Neil Armstrong Biography

1930 - 2012

Neil Armstrong Biography

Aeronautical EngineerPilot
KNOWN FORFirst Human on the Moon, Apollo 11 Astronaut
BIRTHAugust 5 1930, Wapakoneta, Ohio, United States
DEATHAugust 25 2012, Cincinnati, Ohio, United States

Biography

Few men can claim that at one point they were the most famous person on the planet. It’s easier to make that claim when you’re the first person from the planet to set foot on a heavenly body beyond the planet itself. Such is the tale of Neil Armstrong, the famous American astronaut who was the first man to walk on the surface of the moon, but also a famous aeronautical engineer and a professor of some renown. Armstrong was born in 1930 in the tiny town of Wapakoneta, Ohio, which boasted a population of just 5,378 the year of his birth. He attended Purdue University where he studied aeronautical engineering, paid for by the US Navy in exchange for his service. He was born to be a pilot, going on his first airplane ride at age 5, far earlier than most Americans of the era. After two years of college at Purdue, he moved on to two years of flight training and one year as an aviator in the Navy. In 1951, he was activated for combat in the Korean War, and within two months, was flying reconnaissance missions in the active combat zone. He flew 20 combat missions and won multiple medals.

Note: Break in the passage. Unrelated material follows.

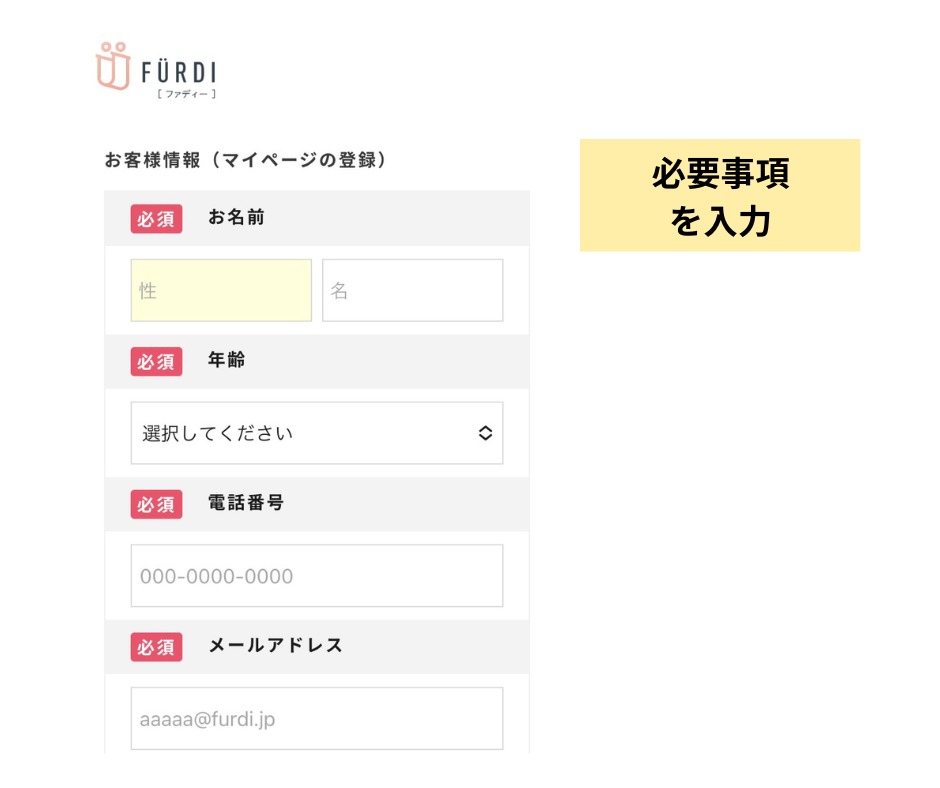Viewport: 940px width, 788px height.
Task: Click the 年齢 field label
Action: [227, 360]

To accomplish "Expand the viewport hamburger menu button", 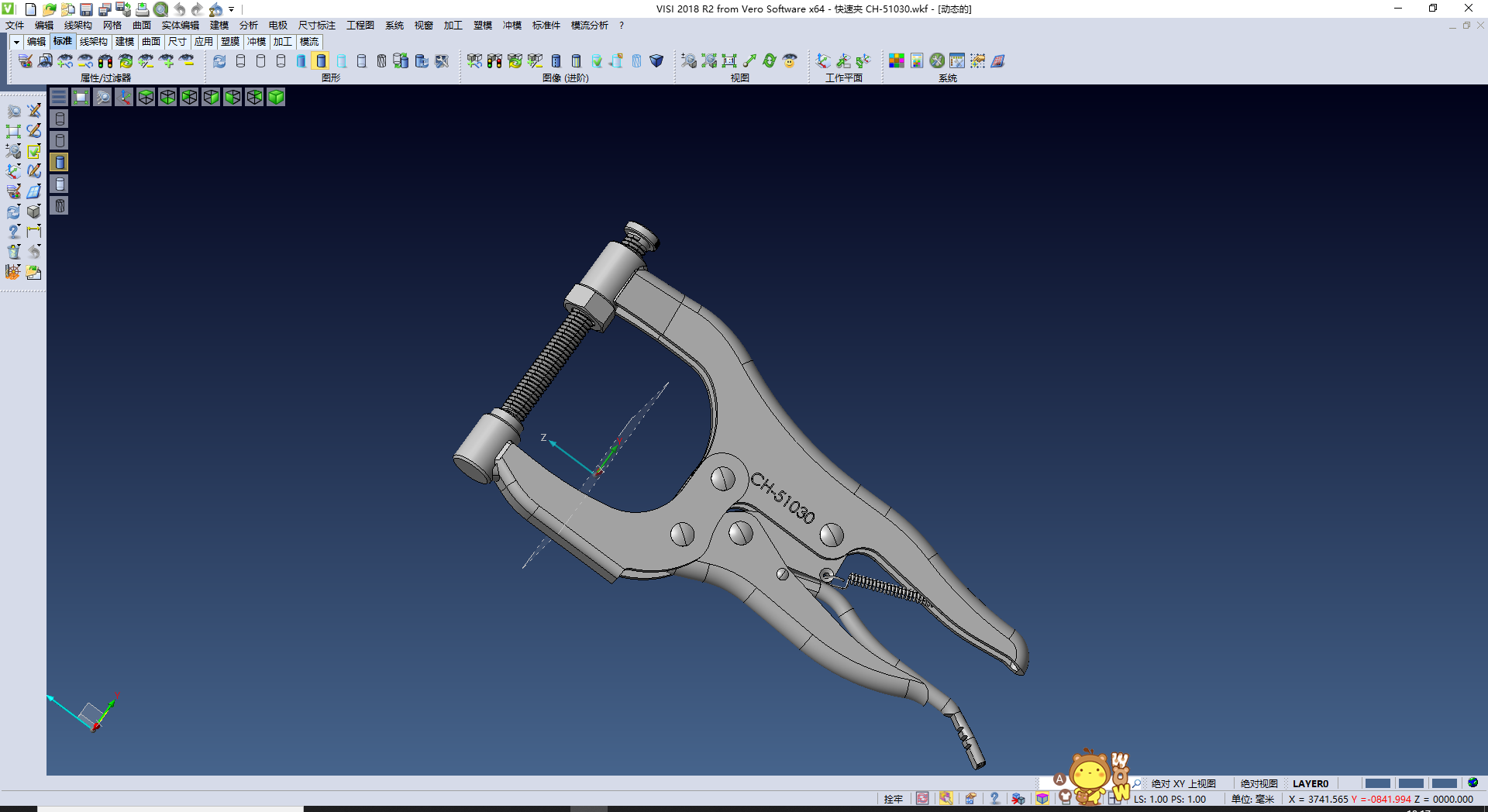I will (x=59, y=97).
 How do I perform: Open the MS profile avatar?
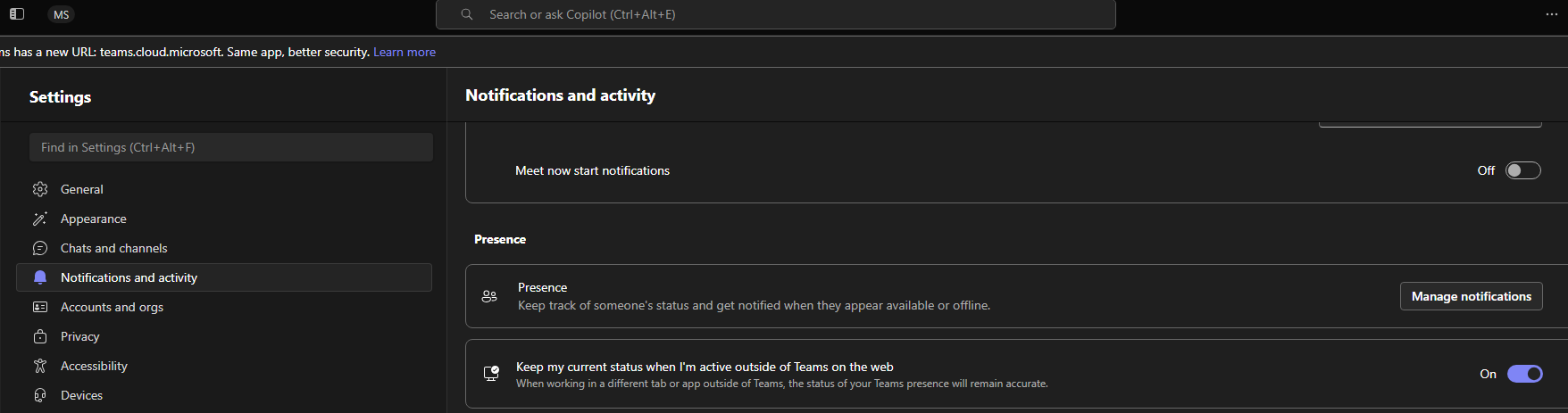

After returning to Purdue to graduate, Armstrong became an experimental research test pilot. Several times he piloted the North American X-15, a rocket-powered aircraft that set multiple altitude records with him at the controls, reaching 207,000 feet in 1962 and reached a speed of Mach 3. He was never the top pilot, but his engineering background allowed him to understand exactly how the aircraft were designed to work. In 1962, he was chosen as one of the second group of astronauts in the newly-formed NASA. He first flew into space in 1966 onboard the Gemini 8, NASA’s most complex mission to date. Armstrong was the captain of the flight that lasted 75 hours and orbited the Earth 55 times. 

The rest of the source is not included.